* **WHAT YOU HAVE TO DO**:
Every line in the data below from the one containing "Select the SHIPPED status label" down to the one containing "Open the 使用其他方式 link", both included, must be retyped exactly; no other line is to appear.

STUDY MATERIAL Block Start

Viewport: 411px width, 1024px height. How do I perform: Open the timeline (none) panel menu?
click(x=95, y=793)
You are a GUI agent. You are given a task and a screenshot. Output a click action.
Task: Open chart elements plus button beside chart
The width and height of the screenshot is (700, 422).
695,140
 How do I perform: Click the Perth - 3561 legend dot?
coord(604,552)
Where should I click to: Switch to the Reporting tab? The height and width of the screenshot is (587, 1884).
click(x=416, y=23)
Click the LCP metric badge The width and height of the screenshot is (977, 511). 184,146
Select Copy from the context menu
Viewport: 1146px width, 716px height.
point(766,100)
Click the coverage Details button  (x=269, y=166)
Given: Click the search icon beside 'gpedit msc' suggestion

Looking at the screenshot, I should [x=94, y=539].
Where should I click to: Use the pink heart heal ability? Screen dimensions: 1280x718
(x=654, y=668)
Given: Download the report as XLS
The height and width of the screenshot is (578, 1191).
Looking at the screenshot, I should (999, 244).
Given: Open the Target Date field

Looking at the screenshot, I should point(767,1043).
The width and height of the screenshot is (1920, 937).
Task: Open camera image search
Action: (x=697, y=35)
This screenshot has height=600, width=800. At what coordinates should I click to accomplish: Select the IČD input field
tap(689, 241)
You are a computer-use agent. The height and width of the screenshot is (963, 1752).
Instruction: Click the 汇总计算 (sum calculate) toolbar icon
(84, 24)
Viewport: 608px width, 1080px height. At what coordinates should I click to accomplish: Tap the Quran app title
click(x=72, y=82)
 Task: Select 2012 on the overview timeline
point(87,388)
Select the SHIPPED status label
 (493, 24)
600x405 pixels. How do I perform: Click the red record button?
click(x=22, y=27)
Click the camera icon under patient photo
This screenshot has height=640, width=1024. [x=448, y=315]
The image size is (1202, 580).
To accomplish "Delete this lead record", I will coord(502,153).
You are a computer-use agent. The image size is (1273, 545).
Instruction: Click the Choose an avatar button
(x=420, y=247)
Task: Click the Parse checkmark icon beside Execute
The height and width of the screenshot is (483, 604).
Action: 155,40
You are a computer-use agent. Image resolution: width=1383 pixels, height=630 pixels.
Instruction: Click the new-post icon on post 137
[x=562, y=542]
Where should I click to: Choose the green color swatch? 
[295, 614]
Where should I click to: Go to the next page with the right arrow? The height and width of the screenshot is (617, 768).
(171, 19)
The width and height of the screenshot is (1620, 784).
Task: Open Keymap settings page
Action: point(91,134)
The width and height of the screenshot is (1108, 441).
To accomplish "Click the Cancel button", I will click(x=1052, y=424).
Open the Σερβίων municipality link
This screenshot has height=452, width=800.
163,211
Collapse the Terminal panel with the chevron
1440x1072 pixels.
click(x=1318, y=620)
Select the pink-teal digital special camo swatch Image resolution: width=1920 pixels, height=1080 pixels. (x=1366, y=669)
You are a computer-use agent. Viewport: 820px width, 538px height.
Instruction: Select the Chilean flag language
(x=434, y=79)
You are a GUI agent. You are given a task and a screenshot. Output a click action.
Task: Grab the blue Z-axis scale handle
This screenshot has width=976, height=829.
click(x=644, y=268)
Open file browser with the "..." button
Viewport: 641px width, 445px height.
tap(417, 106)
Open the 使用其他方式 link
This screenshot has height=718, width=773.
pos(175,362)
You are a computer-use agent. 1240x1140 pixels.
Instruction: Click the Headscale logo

STUDY MATERIAL Block End

* **YOUR SOLUTION**:
Select the SHIPPED status label
 (493, 24)
600x405 pixels. How do I perform: Click the red record button?
click(x=22, y=27)
Click the camera icon under patient photo
This screenshot has height=640, width=1024. [x=448, y=315]
The image size is (1202, 580).
To accomplish "Delete this lead record", I will coord(502,153).
You are a computer-use agent. The image size is (1273, 545).
Instruction: Click the Choose an avatar button
(x=420, y=247)
Task: Click the Parse checkmark icon beside Execute
The height and width of the screenshot is (483, 604).
Action: 155,40
You are a computer-use agent. Image resolution: width=1383 pixels, height=630 pixels.
Instruction: Click the new-post icon on post 137
[x=562, y=542]
Where should I click to: Choose the green color swatch? 
[295, 614]
Where should I click to: Go to the next page with the right arrow? The height and width of the screenshot is (617, 768).
(171, 19)
The width and height of the screenshot is (1620, 784).
Task: Open Keymap settings page
Action: point(91,134)
The width and height of the screenshot is (1108, 441).
To accomplish "Click the Cancel button", I will click(x=1052, y=424).
Open the Σερβίων municipality link
This screenshot has height=452, width=800.
163,211
Collapse the Terminal panel with the chevron
1440x1072 pixels.
click(x=1318, y=620)
Select the pink-teal digital special camo swatch Image resolution: width=1920 pixels, height=1080 pixels. (x=1366, y=669)
You are a computer-use agent. Viewport: 820px width, 538px height.
Instruction: Select the Chilean flag language
(x=434, y=79)
You are a GUI agent. You are given a task and a screenshot. Output a click action.
Task: Grab the blue Z-axis scale handle
This screenshot has width=976, height=829.
click(x=644, y=268)
Open file browser with the "..." button
Viewport: 641px width, 445px height.
tap(417, 106)
Open the 使用其他方式 link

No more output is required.